日本を含む先進諸国は認めていないが、先の大統領選結果で来年1月には2期目に入るベネズエラのマドゥロ大統領

 

 極右候補が勝利した10月のブラジルの大統領選挙結果に見られたように、中南米地域全体で左派勢力が大幅に後退し、危機が深刻化するベネズエラやニカラグアの反米政権はもとより、安定を維持してきたボリビアの左派政権にも孤立感が深まりつつある。

 だが、左派が退潮し、総じて保守化が進み、親米政権が多数を占めるに至ったものの、課題の解決に向けて強い指導力を発揮する国や指導者の不在が特徴的で、課題は漂流し、深刻度を増している。

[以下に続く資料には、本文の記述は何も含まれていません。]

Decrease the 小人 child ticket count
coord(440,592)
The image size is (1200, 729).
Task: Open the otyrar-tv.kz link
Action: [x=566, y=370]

 300万人を超す難民が流出しているベネズエラ危機や、隣国コスタリカに大量の難民を出しているニカラグア危機、またホンジュラスなどの中米諸国から米国入国を目指して北上する1万人とも推測される「キャラバン」など、地域が抱える喫緊の危機と課題に全く対処できない状況が続いている。

退潮する左派勢力

 左派政権の退潮は、2014年以降の資源価格の急落に伴う「資源ブーム」の終焉を背景に、左派勢力を代表する指導者の死去や政権の失政が招いたものだ。